A FAZER = Escreva a continuação do texto sobre a reforma política e o presidencialismo brasileiro, apresentado a seguir, partindo logo depois da última frase.

TRECHO SELECIONADO =
De acordo com Alejandro Olivieri, "sem a reforma política, o presidencialismo brasileiro, que é um pouco capenga, fica muito dependente da negociação política no varejo".

Para ele, esse fato tira do governo federal a capacidade de gerar política de longo prazo, pois toda a sua base está construída a partir de negociações específicas.

Olivieri defende que para acabar com as pressões sobre o presidente da República, seja ele quem for, é fundamental a "reforma política, mas uma reforma que ataque os vícios desse sistema político".

Um conjunto de medidas que a própria classe política diz ter desejo de fazer, mas que nos bastidores ninguém faz porque isso faria com que muitos perdessem poder. Para os cidadãos que acompanham o debate, a sensação é que só haverá reforma política no País quando essa liderança política não for afetada pela própria reforma.

FIM DA FAXINA

Aliados negam que gestão esteja refém dos partidos.
Para a oposição, o abandono da causa da moralidade pública pode comprometer a governabilidade.

MATERIAL FORNECIDO =
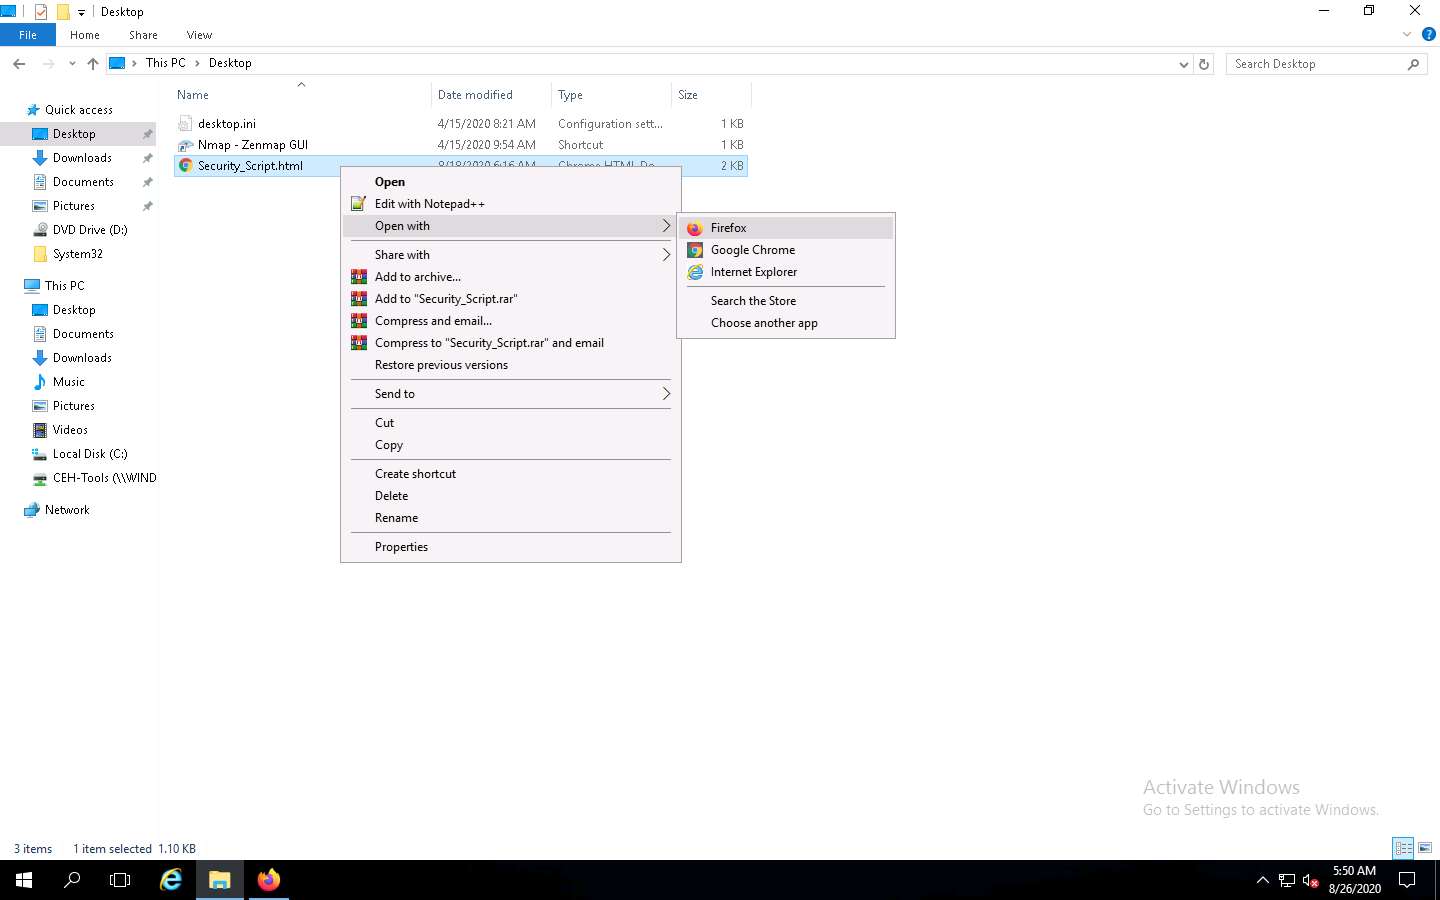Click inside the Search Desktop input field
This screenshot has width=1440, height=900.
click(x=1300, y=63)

RESULTADO DO EXERCÍCIO =
Enquanto chovem críticas da oposição, de partidos menores da base, como o PSB e da própria sociedade, em relação à crise ética no governo Dilma Rousseff e ao fim da chamada "faxina ética", os integrantes dos mais fortes partidos da base aliada, isto é, PMDB e PT negam que o governo esteja refém de seus aliados.

Indagado sobre o alto preço que o governo está pagando pelo apoio dos partidos da base e se a presidente Dilma está refém destes aliados, o deputado Danilo Forte (PMDB-CE) não concorda com esta visão. "Acho que não existe isso de refém. E a que preço você está se referindo? Compreendo que não há preço. A presidente colocou em pauta a austeridade na gestão do país e uma limpeza ética e com isto ela está inibindo as iniciativas indecorosas de gastos irregulares com recursos públicos," avalia.

Para Danilo Forte, "o ajuste fiscal e a redução dos investimentos reduziram a perspectiva de troca de favores menores". O contingenciamento de recursos foi analisado por um prisma totalmente diferente pelo deputado peemedebista Mauro Benevides, que diz entender a razão dos movimentos de revolta dentro da base aliada: "Alguns parlamentares se ressentem porque se sentem desprestigiados (sobre o contingenciamento de obras)".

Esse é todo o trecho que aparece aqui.